In order to find out the age of a certain object, we can use scientific dating methods that involve radioisotopes. Isotopes are variants of the same element, with the same number of protons in the nucleus, but different number of neutrons. Some of these isotopes are unstable, radioactive isotopes that, over time, decay into more stable elements. One of these radioisotopes that can be used for dating art objects is carbon-14 (number 14 tells us that there are 8 neutrons and 6 protons in the nucleus of this isotope). This is called radiocarbon dating. This element decays in time, a very long time – about 5730 years – to the more stable element nitrogen-14. Because we know this value, called the half-life, we can use radiocarbon dating to determine the age of objects that contain this isotope. This can be used for dating paintings, parchments, bones, and other objects that are made from organic matter.

Art conservation

Different environmental factors, such as humidity, temperature or certain chemical and biological factors can lead to the deterioration of cultural heritage objects and sites. Using science we can identify the best conservation conditions for different objects based on the chemical composition of the object. Knowing what the objects are made of, we can understand what kind of external factors are most likely to lead to their deterioration.
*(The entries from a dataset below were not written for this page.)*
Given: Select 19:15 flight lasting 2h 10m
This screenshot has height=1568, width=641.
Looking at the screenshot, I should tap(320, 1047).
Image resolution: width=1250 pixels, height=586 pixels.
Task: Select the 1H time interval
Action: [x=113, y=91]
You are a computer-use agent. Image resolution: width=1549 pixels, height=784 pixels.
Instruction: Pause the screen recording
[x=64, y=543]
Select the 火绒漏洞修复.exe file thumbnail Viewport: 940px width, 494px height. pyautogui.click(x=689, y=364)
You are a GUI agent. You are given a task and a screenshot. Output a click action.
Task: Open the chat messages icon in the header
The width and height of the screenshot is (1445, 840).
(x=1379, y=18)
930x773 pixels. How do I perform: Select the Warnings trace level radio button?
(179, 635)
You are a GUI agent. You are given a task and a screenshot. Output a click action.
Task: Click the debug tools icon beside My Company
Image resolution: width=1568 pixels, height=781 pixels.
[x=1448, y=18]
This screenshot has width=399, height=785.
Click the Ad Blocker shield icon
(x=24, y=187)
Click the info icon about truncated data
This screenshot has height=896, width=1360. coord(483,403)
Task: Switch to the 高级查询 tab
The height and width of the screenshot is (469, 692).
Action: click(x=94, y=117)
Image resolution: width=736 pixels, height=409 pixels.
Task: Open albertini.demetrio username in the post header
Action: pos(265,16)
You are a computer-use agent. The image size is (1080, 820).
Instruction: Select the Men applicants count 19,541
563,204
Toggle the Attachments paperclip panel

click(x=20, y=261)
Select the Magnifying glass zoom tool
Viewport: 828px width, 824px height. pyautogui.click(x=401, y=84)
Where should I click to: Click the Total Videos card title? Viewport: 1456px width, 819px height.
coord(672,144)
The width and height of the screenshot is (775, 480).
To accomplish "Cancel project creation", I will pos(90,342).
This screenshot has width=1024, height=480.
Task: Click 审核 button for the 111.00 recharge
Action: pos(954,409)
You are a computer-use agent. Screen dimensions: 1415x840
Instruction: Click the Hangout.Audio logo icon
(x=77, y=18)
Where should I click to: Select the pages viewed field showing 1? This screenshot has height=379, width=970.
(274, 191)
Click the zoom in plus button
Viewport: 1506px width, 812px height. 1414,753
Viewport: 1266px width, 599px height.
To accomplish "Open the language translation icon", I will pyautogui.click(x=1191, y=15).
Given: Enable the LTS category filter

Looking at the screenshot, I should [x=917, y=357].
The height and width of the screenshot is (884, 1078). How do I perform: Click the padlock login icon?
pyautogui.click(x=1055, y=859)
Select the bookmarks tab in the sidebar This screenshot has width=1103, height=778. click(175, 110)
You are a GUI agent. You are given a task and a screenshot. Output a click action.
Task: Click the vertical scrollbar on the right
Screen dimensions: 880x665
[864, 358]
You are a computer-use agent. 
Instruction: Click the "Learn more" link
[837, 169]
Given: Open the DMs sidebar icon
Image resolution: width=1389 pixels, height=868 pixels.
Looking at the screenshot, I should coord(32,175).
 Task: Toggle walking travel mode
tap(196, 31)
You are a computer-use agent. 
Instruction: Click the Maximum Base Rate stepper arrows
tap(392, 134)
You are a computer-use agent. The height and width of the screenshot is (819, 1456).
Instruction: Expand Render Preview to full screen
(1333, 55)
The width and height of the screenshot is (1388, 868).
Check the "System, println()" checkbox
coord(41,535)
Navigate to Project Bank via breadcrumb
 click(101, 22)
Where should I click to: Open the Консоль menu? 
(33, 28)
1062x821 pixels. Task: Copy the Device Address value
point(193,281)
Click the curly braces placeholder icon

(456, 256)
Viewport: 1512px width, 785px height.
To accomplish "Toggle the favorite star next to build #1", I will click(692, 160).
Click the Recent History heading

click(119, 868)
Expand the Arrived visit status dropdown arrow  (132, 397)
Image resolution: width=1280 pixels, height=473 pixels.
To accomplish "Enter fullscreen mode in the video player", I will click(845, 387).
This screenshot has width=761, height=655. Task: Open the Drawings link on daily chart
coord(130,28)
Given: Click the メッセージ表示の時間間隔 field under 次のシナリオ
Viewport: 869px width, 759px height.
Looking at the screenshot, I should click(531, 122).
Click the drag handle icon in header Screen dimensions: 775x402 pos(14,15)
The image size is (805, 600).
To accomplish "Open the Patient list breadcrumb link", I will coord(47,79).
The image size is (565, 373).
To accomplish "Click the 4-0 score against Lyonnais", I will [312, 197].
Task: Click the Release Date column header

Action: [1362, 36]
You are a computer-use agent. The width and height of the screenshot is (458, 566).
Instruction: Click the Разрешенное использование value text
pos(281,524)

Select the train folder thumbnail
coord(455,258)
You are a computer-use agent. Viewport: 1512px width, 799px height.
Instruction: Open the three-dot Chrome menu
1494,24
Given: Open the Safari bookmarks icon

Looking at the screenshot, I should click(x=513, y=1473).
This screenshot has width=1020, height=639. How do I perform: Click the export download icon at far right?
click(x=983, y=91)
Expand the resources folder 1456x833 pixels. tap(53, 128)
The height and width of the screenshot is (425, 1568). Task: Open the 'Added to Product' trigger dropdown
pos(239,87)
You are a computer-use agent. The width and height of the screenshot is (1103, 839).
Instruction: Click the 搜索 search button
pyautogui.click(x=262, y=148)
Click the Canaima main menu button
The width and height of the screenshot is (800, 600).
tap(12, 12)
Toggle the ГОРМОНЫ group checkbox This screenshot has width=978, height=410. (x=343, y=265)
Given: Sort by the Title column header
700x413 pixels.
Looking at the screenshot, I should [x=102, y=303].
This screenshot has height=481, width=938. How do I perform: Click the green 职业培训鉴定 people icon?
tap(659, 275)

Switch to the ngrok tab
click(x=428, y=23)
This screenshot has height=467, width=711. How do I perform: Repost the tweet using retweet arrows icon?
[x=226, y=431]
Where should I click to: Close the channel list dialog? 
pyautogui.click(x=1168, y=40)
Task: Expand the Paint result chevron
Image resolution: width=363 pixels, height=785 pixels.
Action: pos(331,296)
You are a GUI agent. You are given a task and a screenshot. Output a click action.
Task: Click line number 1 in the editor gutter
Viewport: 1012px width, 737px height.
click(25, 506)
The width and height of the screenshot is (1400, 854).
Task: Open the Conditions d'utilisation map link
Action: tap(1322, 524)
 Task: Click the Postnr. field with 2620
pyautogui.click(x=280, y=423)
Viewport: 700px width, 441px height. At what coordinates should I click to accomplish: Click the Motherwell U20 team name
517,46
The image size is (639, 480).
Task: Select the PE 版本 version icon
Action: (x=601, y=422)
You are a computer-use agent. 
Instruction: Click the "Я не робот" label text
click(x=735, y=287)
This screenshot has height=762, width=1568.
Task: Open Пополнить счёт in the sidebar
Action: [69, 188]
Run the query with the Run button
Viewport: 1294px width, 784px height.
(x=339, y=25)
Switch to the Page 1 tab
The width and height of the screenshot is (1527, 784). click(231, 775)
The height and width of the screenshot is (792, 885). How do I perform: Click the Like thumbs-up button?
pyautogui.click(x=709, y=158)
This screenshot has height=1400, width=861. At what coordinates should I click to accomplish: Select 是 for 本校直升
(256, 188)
Once we have this information we can construct the ideal environment for each type of object. Thus, if we’re trying to conserve an object most prone to bacterial attack we would keep the object in a chamber of inert gas to reduce the damaging effects of bacteria. If we know that humidity is the problem, which is often the case of wall paintings and mosaics, then we can try to ensure dry preservation conditions for those objects. By keeping these objects in their ideal environment we can ensure their future conservation.

Art restoration

When the objects are in a poor state of conservation we need to go a step further – sometimes we can try to restore the objects to their original state. In time dust and other particles can accumulate on the surface of art objects, smoke and chemical reactions can lead to the discoloration of paintings and accumulation of patina on art objects made from metals, stone, or wood. The first step of the restoration involves the cleaning of the object – a chemical cleaning for paintings and laster cleaning for objects covered by patina. After cleaning a painting, an art restorer could try to repair the tears in paintings and eventually retouch the paint layer to return it to its original color. Extra care must be taken in the restoration process to ensure that the chemicals used for the cleaning and retouching are appropriate for that particular object. Any unwanted chemical reactions between the restoration materials and the art object can lead to bigger damages, and sometimes to the loss of art. This is why we need science in art restoration – to identify the correct materials we should use in restoring an art object.

Authentication of art

When it comes to authenticating art there are many scientific methods that we can use, all of them providing different information that could hint on whether an object is authentic or not. We can use dating methods, which will give us information about the age of the object. However, this method is invasive and not ideal when we’re dealing with a very precious object. Museums wouldn’t be too happy about scientists requesting samples of their most expensive paintings to analyze on a regular basis. Luckily, in the more recent year, the amount of sample needed for this method is minimal and that opened new possibilities in radioisotopic dating. Other scientific methods provide information about the chemical composition of the different materials and pigments that could also be used to authenticate art objects. In my own research, we’re working on developing a method that uses nuclear magnetic resonance to authenticate paintings. All these methods are valuable tools for authentication of art, but ideally one would use a combination of the above-mentioned methods to assess the authenticity of art objects.

In my other posts, I discuss specific case studies from the world of Heritage Science where all these scientific methods are applied in cultural heritage and I will explain in more detail how each method works, why it works, and when it doesn’t work.